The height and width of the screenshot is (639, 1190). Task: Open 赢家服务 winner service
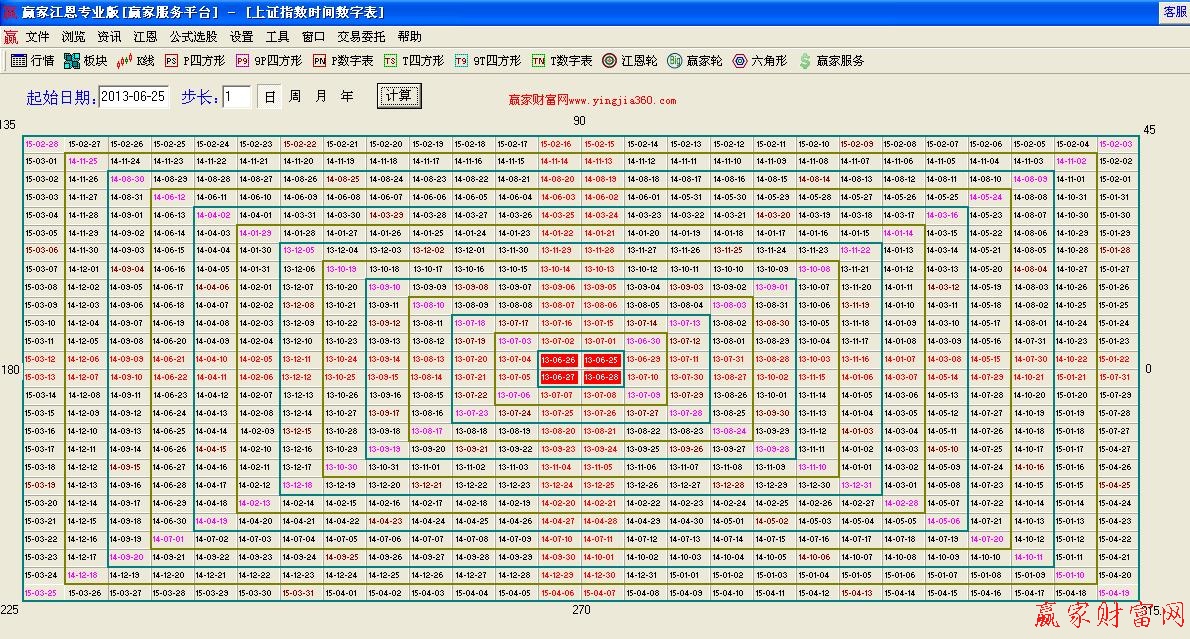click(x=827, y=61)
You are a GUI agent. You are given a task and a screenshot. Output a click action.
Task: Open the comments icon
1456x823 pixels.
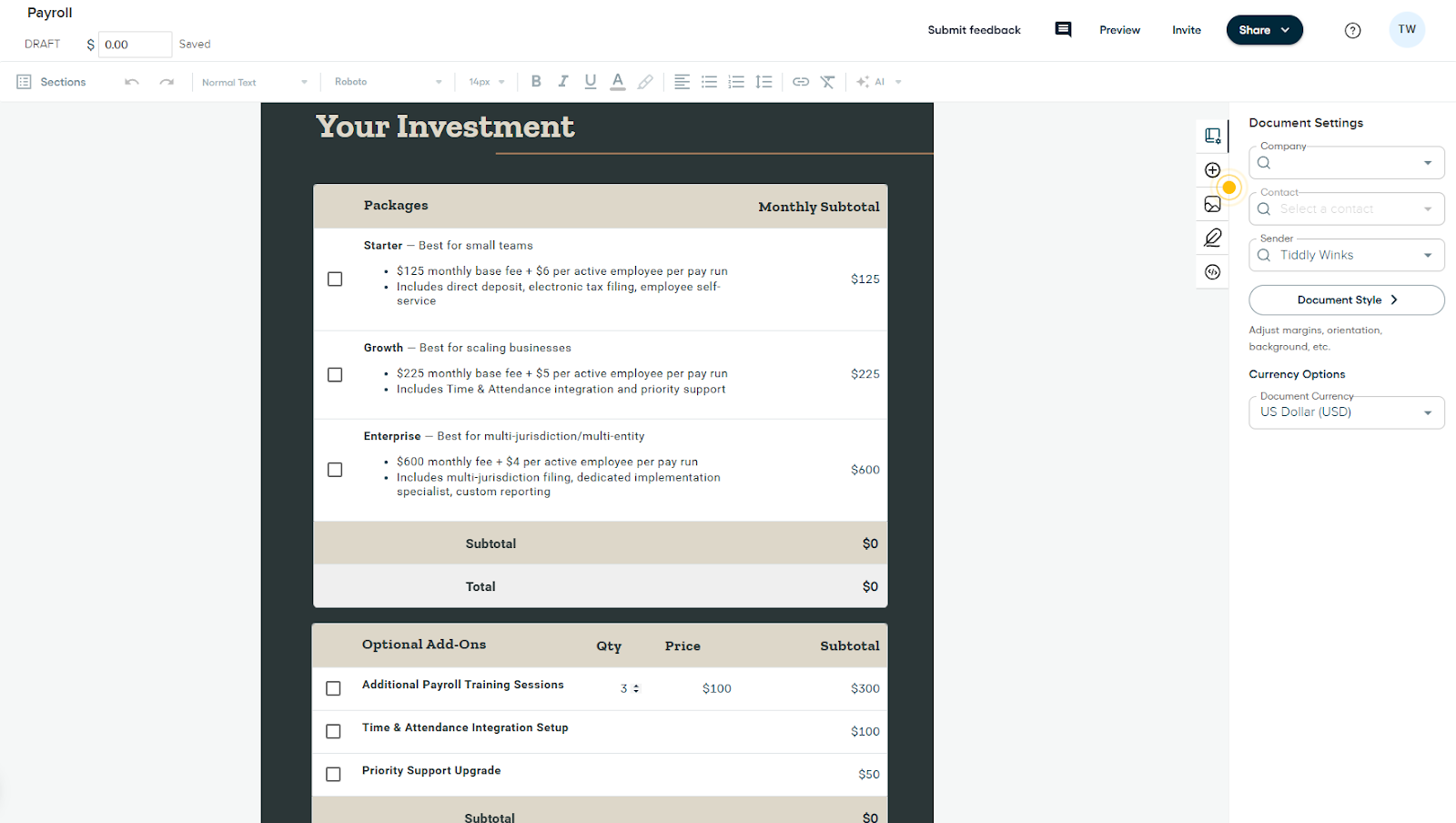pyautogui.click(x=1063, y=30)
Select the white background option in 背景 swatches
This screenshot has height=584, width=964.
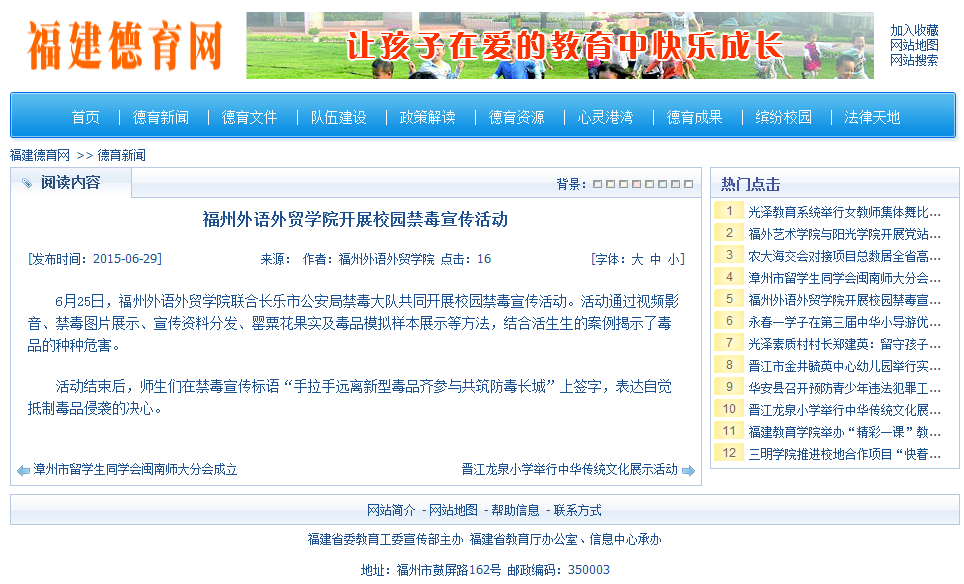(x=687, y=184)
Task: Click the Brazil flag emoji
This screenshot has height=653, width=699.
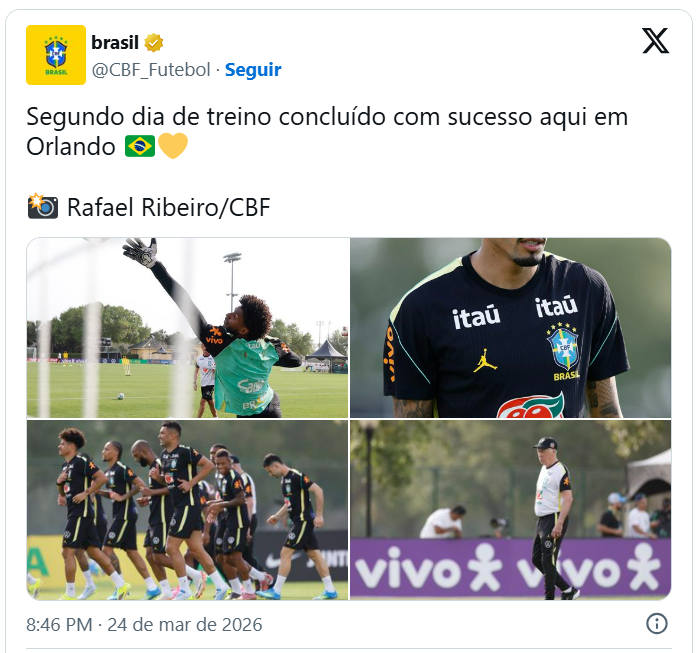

§ What the exercise asks
Reproduce these records exactly, but not the pictures.

§ Solution for this problem
The height and width of the screenshot is (639, 1190). Task: Open 赢家服务 winner service
click(x=827, y=61)
You are a GUI agent. You are given a task and a screenshot. Output a click action.
Task: Open the comments icon
1456x823 pixels.
pyautogui.click(x=1063, y=30)
Select the white background option in 背景 swatches
This screenshot has height=584, width=964.
(x=687, y=184)
Task: Click the Brazil flag emoji
This screenshot has height=653, width=699.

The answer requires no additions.